Pianificare città più sostenibili per generare comunità più intelligenti postula modelli di pianificazione e gestionali capaci di ridurre la pressione urbana sugli ecosistemi e diminuire le diseconomie di scala. Agire sulle nuove eco-comunità urbane, sulle loro interazioni con i sistemi sociali, sul loro ruolo nel ripensare l'economia e sulle nuove domande di welfare può trovare una risposta efficace nel “riciclo creativo” dei materiali urbani. Riciclare le città per sperimentare una crescita intelligente, sostenibile e inclusiva, richiede sia l’utilizzo del potenziale delle "miniere delle città" (edifici, luoghi e infrastrutture dismessi dalla metamorfosi in atto) sia un’azione consapevole sulla innovazione degli stili di vita, dei comportamenti sociali e dei valori economici sostenibili e soprattutto sulle modalità di regolazione, progettazione e controllo degli insediamenti. La questione non riguarda tanto il riutilizzo dei materiali, degli spazi, degli edifici o delle infrastrutture, quanto il “rinnovo dei cicli”, cioè la metamorfosi – architettonica, sociale ed economica – degli insediamenti urbani attraverso una immissione in nuovi cicli di vita dei complessi urbani, dei tessuti insediativi e delle reti infrastrutturali in dismissione, in mutamento o in riduzione funzionale. Nella crisi ecologica ed economica le città decrescono, si contraggono e si densificano, producendo "lacerti urbani", “trucioli funzionali" e "rottami di sviluppo" che solo attraverso un processo metamorfico di riciclo possono tornare ad essere le componenti di nuovi cicli di vita capaci di generare rinnovati paesaggi urbani o gli attivatori di cicli interrotti, o ancora possono contribuire a potenziare alcuni micro-cicli ormai inefficienti.

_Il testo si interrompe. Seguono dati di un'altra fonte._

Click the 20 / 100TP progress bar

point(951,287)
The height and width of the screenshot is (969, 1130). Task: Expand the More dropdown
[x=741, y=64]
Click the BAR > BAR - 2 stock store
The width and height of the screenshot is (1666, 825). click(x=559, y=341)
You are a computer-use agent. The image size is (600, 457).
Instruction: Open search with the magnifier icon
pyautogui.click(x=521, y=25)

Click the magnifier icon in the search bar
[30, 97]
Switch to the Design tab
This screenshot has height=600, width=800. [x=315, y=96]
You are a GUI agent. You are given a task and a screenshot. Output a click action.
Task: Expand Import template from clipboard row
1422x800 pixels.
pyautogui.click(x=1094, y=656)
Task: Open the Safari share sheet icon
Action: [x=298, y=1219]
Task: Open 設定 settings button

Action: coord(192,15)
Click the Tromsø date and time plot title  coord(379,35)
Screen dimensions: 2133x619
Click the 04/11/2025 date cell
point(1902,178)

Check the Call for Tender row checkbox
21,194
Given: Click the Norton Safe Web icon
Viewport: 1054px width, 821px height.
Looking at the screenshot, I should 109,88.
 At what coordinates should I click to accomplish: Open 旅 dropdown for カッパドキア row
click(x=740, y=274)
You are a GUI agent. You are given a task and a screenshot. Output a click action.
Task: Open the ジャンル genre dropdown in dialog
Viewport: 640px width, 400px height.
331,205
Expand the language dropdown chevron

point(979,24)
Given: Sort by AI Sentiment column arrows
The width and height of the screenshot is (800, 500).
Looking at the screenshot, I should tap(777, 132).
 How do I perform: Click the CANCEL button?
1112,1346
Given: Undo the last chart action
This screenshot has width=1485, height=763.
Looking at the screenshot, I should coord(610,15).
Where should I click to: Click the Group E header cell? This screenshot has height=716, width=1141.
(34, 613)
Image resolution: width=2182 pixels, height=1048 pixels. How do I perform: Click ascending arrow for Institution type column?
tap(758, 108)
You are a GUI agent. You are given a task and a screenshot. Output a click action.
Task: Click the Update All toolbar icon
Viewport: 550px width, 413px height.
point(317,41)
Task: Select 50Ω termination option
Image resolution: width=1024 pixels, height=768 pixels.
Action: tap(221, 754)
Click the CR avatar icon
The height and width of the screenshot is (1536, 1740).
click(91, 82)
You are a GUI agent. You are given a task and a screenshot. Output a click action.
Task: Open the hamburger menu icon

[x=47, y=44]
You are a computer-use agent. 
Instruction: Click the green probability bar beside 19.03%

the re-cycle areas will be the new and powerful blastema of the city
REDS protocol

Riattivare il buon governo

Ripensare, ricaricare e riciclare le città richiede un rigoroso esercizio della volontà politica, della responsabilità sociale e delle competenze tecniche fondate su una governance delle trasformazioni basata su un pensiero differente ed una filiera di azioni per i tempi nuovi, capaci di re-immaginare il progetto urbano. Dobbiamo tornare a guardare il territorio come risorsa generativa e non solo come spazio di consumo, attingendo alle energie del nuovo magma partecipativo in cui i talenti dei giovani, i lavoratori della conoscenza e le economie della sostenibilità si miscelano producendo un nuovo territorio che dobbiamo imparare ad esplorare, ad interpretare, a regolare ed a progettare, affrontando i nuovi conflitti – sociali, culturali, etnici, ecologici, funzionali e sempre più spesso economici – che trovano nella città genesi ed eruzione. L’impatto dei nuovi paradigmi ecologico, tecnologico e creativo non produce effetti solo sull’impronta ecologica delle azioni, ma interviene profondamente sul modo di pensare, sui metodi e sugli strumenti delle discipline che forniscono i principi e gli strumenti per governare e modellare l’ambiente in cui viviamo: la pianificazione territoriale, l’urbanistica ed il progetto urbano. Ogni disciplina ha la responsabilità di creare costantemente le proprie condizioni di progresso ed oggi dobbiamo capire che abbiamo un'opportunità unica per riconsiderare il nucleo epistemologico delle scienze che concorrono a guidare l'evoluzione delle città. Perché i poeti nel tempo del bisogno? Si chiedeva Hölderlin in una delle sue elegie. Perché gli urbanisti nel tempo della metamorfosi? Ci domandiamo noi con l'obbligo di una risposta convincente.